▶ **Kutipan Halaman**:
--

Kabarnanggroe.com, Kota Jantho – Pendatang ilegal etnis Rohingya, untuk ketiga kalinya kembali mendarat di pesisir pantai Aceh Besar. Setelah pendaratan pertama di Pantai Ladong dan kedua di Kuala Giging, Kamis (16/02/2023) sekitar pukul 09.10 WIB tadi pagi, sebanyak 69 orang warga etnis Rohingya kembali mendarat di Aceh Besar, tepatnya di kawasan Pantai Gampong Lampanah Kecamatan Seulimuem.
Mereka yang mendarat secara ilegal itu terdiri atas balita 10, anak anak 11 oang, lelaki dan perempuan dewasa 48 orang.
Pj Bupati Aceh Besar, Muhammad Iswanto SSTP MM, mengatakan, sejenak menerima laporan dari staf serta pihak terkait tentang keberadaan pendatang ilegal itu, ia segera membangun komunikasi dengan pihak atasan, dalam hal ini Pemerintah Aceh, juga dengan pihak Kantor Imigrasi hingga dengan jajaran Forkopimda Aceh Besar, serta juga perwakilan IOM dan UNHCR di Aceh.
“Kita juga menugaskan Pak Sekda Aceh Besar untuk turun langsung ke lapangan, guna memastikan keberadaan para pendatang ilegal itu,” tutur Iswanto.

--

▶ **Cuplikan Data**:
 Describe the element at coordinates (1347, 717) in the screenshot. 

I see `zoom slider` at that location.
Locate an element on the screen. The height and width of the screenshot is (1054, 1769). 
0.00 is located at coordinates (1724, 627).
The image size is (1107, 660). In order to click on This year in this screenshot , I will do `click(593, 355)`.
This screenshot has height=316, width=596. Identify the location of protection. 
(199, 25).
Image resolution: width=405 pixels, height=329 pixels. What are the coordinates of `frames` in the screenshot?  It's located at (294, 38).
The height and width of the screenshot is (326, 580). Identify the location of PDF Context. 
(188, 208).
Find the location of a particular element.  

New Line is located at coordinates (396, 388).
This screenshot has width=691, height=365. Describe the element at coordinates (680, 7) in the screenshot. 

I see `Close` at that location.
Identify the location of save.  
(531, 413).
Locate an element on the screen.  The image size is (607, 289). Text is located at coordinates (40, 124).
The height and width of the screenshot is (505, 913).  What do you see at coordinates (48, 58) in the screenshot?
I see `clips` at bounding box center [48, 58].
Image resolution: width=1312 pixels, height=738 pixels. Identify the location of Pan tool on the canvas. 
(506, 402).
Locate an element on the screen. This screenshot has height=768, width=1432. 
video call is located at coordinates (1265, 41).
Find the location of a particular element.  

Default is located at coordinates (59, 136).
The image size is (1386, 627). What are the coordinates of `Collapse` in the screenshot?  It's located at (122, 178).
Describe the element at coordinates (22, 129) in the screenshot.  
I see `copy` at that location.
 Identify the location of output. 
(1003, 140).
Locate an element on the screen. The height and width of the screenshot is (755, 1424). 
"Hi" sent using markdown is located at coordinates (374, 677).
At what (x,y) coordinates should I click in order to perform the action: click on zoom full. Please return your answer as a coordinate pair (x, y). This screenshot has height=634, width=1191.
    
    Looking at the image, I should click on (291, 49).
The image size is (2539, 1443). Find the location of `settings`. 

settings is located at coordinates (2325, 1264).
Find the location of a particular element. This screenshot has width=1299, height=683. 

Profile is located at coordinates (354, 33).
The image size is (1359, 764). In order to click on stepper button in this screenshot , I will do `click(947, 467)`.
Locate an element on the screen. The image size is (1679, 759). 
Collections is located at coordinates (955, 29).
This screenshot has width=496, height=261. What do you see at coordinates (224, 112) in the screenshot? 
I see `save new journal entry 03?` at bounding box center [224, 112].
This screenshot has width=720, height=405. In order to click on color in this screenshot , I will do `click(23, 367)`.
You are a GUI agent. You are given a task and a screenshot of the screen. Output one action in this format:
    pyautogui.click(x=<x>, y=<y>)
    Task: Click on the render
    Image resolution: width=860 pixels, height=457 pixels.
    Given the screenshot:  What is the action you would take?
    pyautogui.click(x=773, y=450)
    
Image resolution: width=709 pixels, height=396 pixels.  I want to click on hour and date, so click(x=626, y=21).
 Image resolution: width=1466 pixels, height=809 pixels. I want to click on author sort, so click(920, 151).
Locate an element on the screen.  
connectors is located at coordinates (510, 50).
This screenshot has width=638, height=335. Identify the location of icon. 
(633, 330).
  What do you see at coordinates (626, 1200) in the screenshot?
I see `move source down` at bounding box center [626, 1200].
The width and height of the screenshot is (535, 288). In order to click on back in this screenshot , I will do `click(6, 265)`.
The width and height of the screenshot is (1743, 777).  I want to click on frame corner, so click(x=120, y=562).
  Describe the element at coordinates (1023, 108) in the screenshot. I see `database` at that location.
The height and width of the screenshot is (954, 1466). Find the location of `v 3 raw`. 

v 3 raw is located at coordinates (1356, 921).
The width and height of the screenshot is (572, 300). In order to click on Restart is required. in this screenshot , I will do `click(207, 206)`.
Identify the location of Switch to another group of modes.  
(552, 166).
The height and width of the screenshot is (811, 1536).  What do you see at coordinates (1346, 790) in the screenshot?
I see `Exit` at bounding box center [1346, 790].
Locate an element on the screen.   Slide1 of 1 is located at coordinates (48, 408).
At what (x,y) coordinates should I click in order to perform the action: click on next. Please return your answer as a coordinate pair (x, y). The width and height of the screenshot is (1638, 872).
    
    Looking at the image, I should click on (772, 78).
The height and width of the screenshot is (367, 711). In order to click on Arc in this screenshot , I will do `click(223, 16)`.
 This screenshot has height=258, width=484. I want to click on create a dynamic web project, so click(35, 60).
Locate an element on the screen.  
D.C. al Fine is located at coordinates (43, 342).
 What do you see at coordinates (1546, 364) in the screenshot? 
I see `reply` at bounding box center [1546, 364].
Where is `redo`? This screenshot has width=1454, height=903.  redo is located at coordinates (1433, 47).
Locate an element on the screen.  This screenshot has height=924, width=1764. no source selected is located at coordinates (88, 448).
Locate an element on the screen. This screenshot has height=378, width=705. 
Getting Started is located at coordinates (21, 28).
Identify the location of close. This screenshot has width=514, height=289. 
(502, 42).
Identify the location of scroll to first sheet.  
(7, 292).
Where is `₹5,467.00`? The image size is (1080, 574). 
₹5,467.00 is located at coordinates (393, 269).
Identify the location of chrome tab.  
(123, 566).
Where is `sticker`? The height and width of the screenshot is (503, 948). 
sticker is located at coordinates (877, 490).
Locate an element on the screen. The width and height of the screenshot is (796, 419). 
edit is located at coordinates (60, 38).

--

▶ **Tugas**:
1 - Sebutkan semua lokasi pendaratan warga etnis Rohingya di Aceh Besar yang disebut dalam berita tentang pendaratan Rohingya.
2 - Tuliskan lanjutan berita tentang pendaratan Rohingya di Aceh Besar setelah kalimat terakhirnya.

▶ **Jawaban**:
1 - Pantai Ladong; Kuala Giging; Pantai Gampong Lampanah, Kecamatan Seulimuem.

2 -
Karena Pemkab Aceh Besar tidak memiliki fasilitas penampungan, para pendatang yang jelas jelas tidak dilengkapi dokumen ala pengunjung legal antar negara itu, ahirnya diboyong ke UPTD Dinsos Aceh di Ladong Kecamatan Mesjid Raya. Saat ini di lokasi itu juga sudah ada pendatang gelap Rohingya, yang terlebih dahulu menyusup ke pesisir Aceh Besar.
Kepada wartawan, Sekretaris Jenderal Panglima Laot Aceh Miftach Cut Adek mengatakan, kapal Rohingya itu terdampar Kamis (16/2) sekitar pukul 09.15 WIB. “Yang jelas dari laporan yang saya dapati, mereka terdiri dari anak-anak, perempuan, dan laki-laki dewasa,” ujarnya.
Sementara itu T. Niazi (61) salah seorang tokoh masyarakat di Lampanah mengakui adanya pendaratan pendatang ilegal dari negeri Myanmar itu.
Menurutnya, pendaratan ilegal itu sebenarnya tak perlu terjadi, jika para nelayan yang melihat kapal ilegal itu, segera melapor ke panglima laot atau pihak terkait dengan keamanan pesisir pantai. Dengan cara itu, tentu tidak ada lagi terjadi kecolongan, karena mereka tidak memiliki dokumen apapun. Selain itu, juga rentan dengan penyebaran penyakit yang bisa jadi akan berdampak masiv.
“Jujur saja kami khawatir dengan kedatangan orang orang yang jelas jelas tak berdokumen serta dari negeri yang punya kultur dan budaya jauh berbeda dengan kita, termasuk soal kesehatan. Kami berharap hal serupa tak terjadi lagi di masa mendatang,” demikian T. Niazi.(CBoy/*)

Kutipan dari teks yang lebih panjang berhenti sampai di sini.